Identification of SMARCA1 as a key regulator for Colorectal Cancer

Emerging evidence indicates that aberrations in the writing, reading, or erasure of chromatin modification codes are pivotal events in various human cancers. In this study, we conducted a systematic investigation of histone modification recognition proteins in a pair of colorectal cancer cell lines, SW480 and SW620. Using chromatin fractionation combined with data-independent acquisition mass spectrometry (DIA-MS), we developed a robust method to identify changes in histone modification recognition proteins during cancer progression.
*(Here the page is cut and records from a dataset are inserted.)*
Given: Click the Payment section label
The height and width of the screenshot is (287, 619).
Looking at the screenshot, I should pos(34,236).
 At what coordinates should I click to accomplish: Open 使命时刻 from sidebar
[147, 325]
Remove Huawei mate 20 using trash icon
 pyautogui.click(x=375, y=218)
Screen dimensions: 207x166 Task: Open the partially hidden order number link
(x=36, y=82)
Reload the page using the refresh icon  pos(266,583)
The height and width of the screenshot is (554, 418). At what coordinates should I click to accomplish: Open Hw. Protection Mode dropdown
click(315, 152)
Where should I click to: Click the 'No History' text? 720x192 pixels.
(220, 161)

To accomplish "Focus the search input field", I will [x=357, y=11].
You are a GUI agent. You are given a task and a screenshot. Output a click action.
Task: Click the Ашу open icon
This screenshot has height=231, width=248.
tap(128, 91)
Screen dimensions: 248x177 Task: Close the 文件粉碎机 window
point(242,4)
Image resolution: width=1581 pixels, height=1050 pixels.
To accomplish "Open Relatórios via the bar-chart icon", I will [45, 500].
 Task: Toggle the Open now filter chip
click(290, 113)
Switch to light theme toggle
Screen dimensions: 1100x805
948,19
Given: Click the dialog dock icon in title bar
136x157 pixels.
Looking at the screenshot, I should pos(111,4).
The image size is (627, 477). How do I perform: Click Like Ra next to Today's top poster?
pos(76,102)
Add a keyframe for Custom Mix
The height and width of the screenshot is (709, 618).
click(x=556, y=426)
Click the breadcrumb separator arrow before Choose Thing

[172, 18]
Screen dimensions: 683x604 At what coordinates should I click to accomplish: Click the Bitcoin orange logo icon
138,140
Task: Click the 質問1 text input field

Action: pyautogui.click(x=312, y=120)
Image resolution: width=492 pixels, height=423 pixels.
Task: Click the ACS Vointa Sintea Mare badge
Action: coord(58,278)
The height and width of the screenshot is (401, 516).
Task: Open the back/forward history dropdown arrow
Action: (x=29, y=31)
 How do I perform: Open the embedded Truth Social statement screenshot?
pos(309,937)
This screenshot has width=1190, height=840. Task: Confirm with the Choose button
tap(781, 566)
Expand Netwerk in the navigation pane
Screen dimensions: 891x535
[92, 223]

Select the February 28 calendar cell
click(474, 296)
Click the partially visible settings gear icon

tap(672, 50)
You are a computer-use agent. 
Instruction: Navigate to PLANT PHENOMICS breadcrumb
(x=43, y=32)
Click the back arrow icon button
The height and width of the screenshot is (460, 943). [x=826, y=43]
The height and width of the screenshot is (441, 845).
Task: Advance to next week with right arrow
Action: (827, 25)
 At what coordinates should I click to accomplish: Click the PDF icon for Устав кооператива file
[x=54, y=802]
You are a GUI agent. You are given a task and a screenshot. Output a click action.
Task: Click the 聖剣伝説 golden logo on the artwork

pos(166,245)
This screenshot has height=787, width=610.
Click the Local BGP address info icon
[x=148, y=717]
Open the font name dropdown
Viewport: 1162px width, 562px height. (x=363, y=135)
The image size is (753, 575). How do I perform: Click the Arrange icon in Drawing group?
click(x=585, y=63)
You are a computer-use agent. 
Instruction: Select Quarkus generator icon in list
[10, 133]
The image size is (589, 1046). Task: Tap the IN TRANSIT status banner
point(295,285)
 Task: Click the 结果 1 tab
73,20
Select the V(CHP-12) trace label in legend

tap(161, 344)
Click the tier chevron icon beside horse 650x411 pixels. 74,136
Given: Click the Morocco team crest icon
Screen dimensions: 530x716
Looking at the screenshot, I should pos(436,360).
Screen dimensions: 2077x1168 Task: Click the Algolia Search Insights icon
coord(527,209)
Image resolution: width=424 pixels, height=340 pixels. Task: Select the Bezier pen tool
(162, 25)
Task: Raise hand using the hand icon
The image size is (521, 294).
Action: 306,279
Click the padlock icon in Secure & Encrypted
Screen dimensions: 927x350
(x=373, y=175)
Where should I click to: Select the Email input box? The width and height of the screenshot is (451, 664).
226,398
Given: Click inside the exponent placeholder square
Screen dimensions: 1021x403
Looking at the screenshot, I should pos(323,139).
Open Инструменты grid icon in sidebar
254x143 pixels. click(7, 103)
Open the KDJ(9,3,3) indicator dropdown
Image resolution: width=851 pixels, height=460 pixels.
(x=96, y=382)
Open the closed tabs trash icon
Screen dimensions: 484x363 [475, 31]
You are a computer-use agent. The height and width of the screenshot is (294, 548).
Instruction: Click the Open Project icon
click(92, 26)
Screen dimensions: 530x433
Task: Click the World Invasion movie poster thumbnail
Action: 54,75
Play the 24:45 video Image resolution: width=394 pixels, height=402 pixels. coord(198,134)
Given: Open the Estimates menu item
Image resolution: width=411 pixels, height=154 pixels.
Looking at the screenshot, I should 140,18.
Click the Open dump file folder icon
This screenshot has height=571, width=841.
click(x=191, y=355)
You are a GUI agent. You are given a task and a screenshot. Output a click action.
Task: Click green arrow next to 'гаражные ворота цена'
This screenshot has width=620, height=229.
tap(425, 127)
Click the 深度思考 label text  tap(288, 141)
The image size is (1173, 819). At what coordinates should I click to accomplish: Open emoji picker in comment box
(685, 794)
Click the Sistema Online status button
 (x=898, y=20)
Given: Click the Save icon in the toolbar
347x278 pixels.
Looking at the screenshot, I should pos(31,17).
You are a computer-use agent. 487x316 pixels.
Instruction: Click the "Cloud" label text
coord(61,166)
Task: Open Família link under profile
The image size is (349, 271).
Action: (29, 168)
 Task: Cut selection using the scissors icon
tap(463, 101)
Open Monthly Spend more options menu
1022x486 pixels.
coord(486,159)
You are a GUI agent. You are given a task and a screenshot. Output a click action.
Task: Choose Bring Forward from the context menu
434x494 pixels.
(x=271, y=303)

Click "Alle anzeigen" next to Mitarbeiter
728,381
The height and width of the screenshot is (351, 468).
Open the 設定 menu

Our analysis revealed 22 proteins that were significantly upregulated and 22 proteins that were significantly downregulated in SW620 cells compared to SW480 cells. Notably, SMARCA1, a member of the ISWI family belonging to ATP-dependent chromatin remodeling complexes, was downregulated in SW620 cells compared to SW480 cells. Its high expression was strongly correlated with poor patient prognosis, aligning with the proposed role of SMARCA1 in promoting colorectal cancer (CRC) metastasis. Furthermore, reduced SMARCA1 expression altered the levels of metastasis-related matrix metalloproteinases (MMPs) in these cells. In conclusion, by systematically profiling histone modification recognition proteins in a matched pair of primary and metastatic CRC cell lines, we identified SMARCA1 as a potential driver of CRC metastasis and a promising therapeutic target for CRC patients.